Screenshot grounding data
Start of Block

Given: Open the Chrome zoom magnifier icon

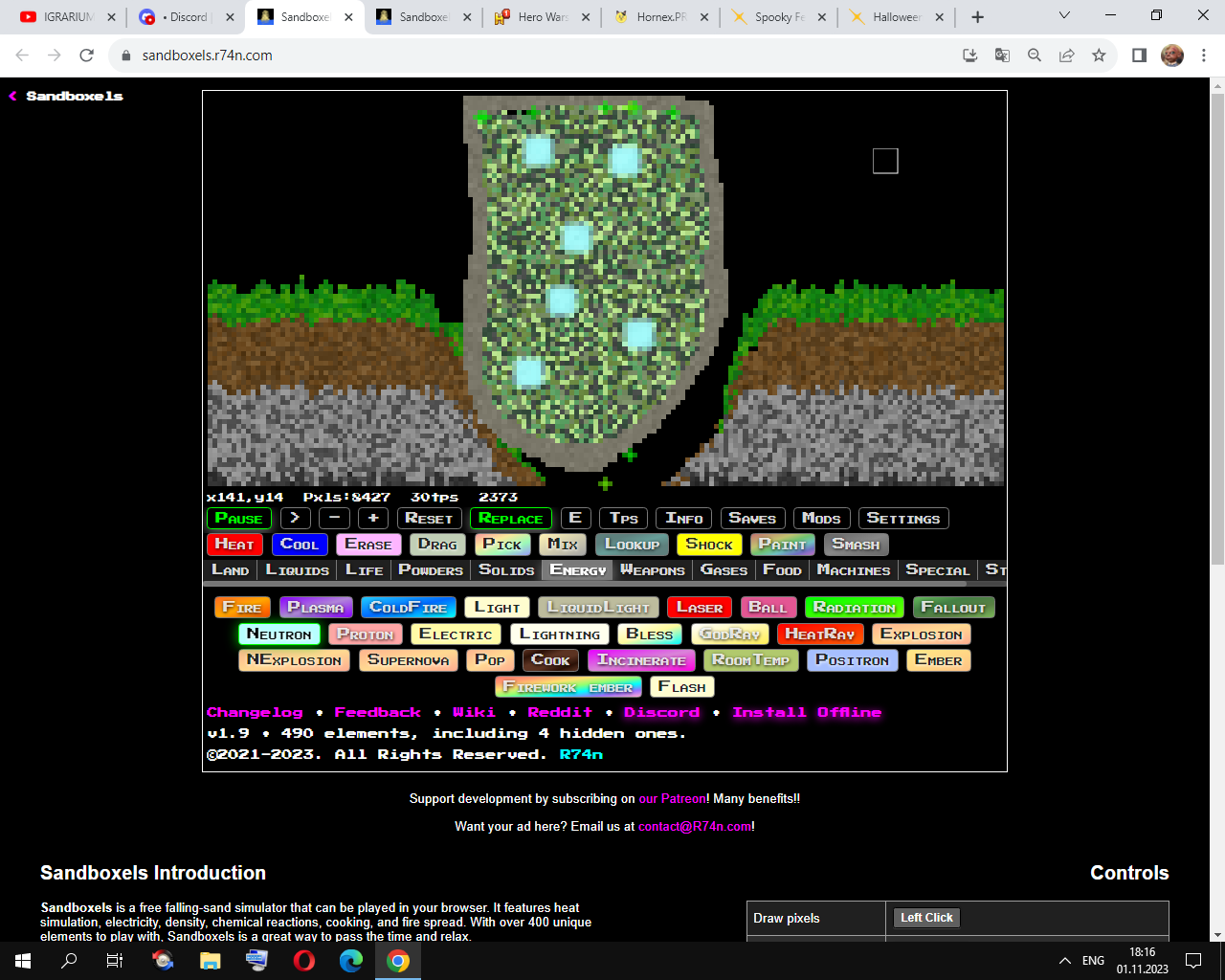Looking at the screenshot, I should tap(1035, 56).

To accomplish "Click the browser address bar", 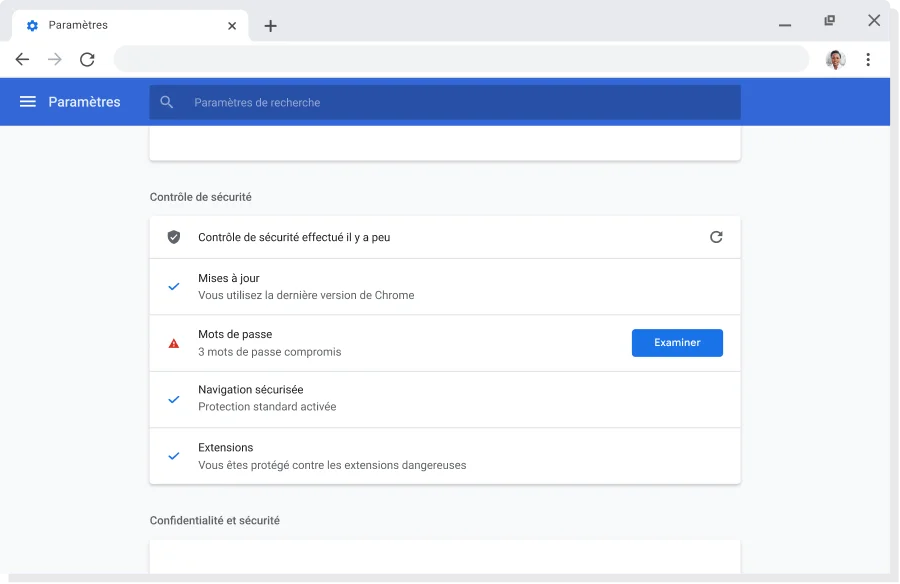I will (x=460, y=60).
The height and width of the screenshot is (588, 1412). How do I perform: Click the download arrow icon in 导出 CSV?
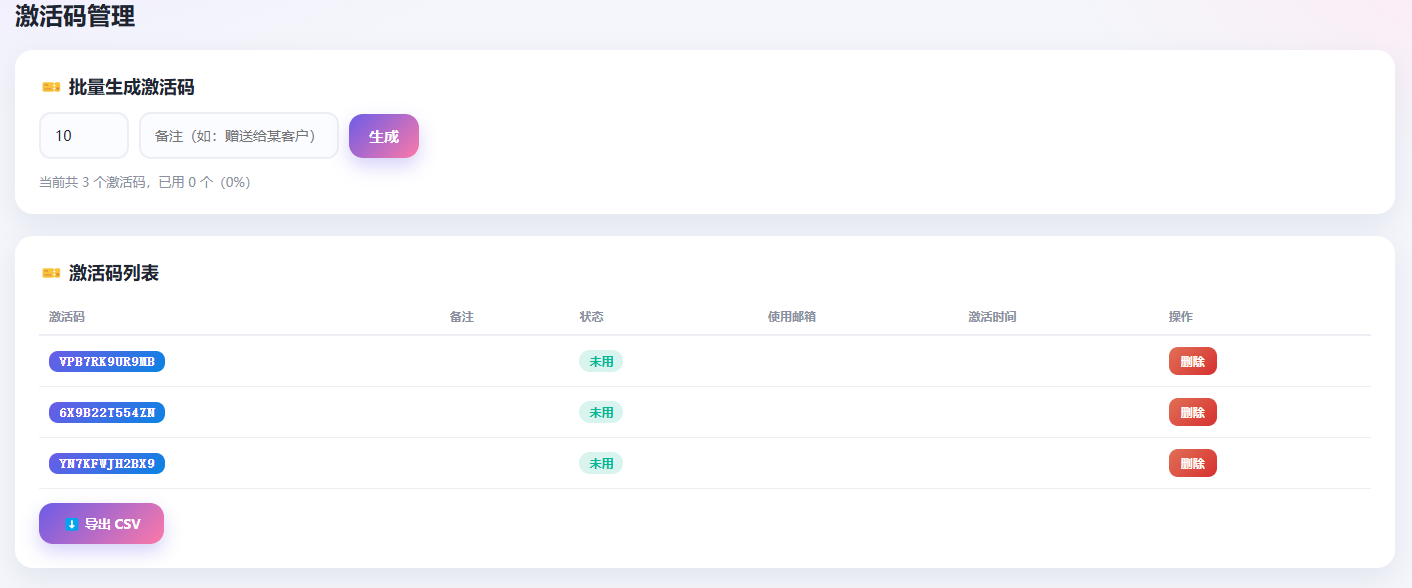71,524
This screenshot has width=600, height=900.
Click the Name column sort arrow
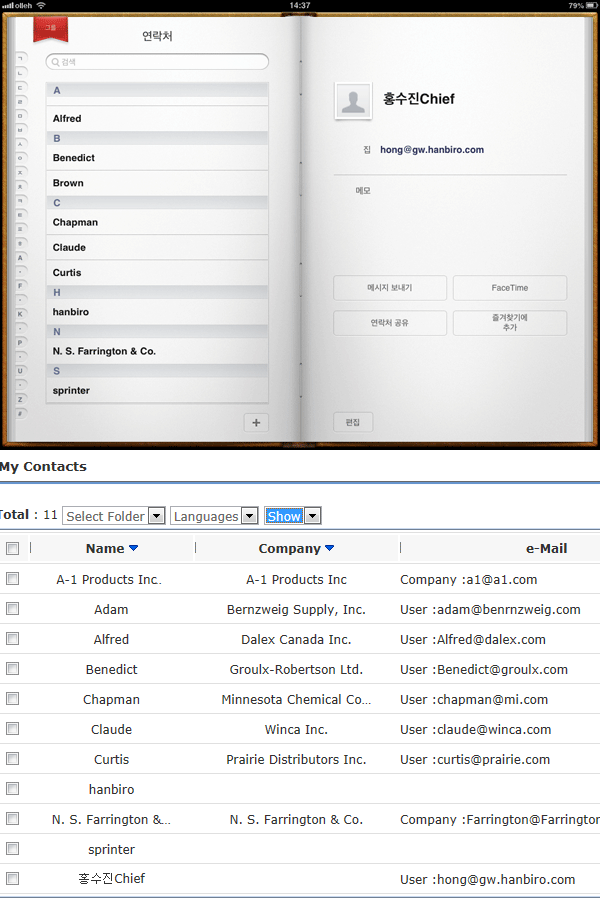tap(134, 548)
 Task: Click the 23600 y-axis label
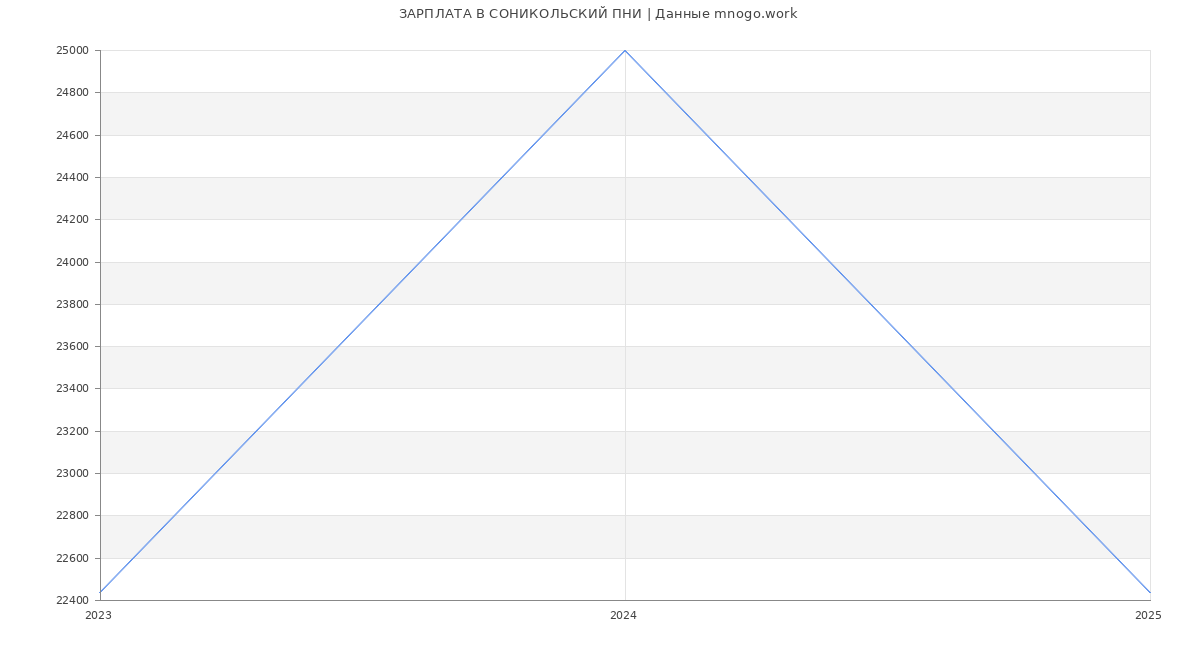[72, 347]
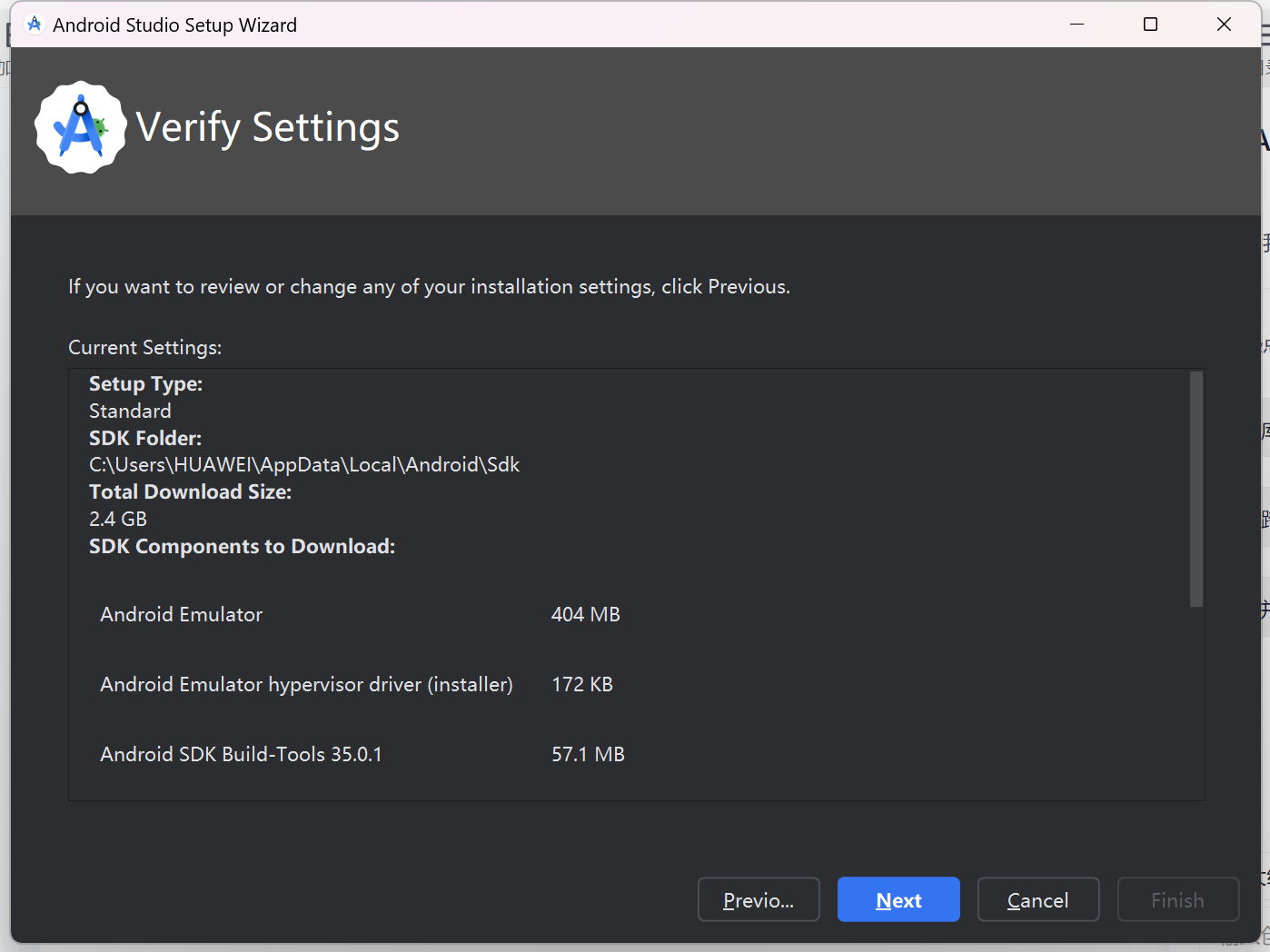The height and width of the screenshot is (952, 1270).
Task: Click the SDK Components to Download header
Action: [x=242, y=546]
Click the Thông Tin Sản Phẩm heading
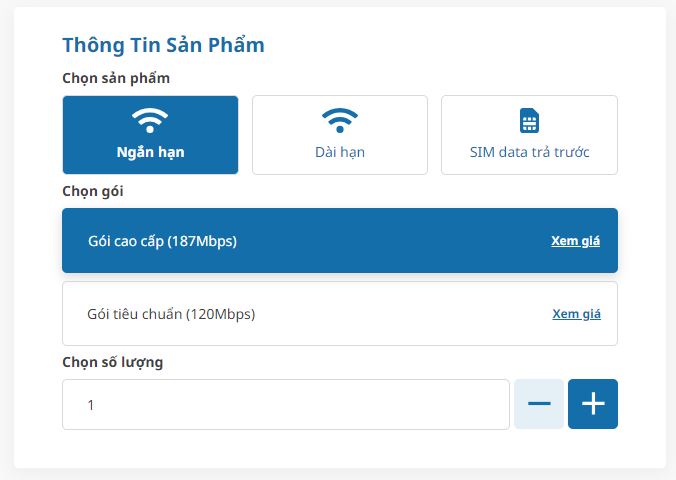The height and width of the screenshot is (480, 676). point(163,45)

End of Block

- **What you have to do**:
Repeat exactly the lines from the one containing "Task: Click the 23600 y-axis label" to the last line of the records above, including both, and leave out any pictures.

- **Written solution**:
 Task: Click the 23600 y-axis label
[72, 347]
The height and width of the screenshot is (952, 1270).
Task: Click the SDK Components to Download header
Action: [x=242, y=546]
Click the Thông Tin Sản Phẩm heading
The height and width of the screenshot is (480, 676). point(163,45)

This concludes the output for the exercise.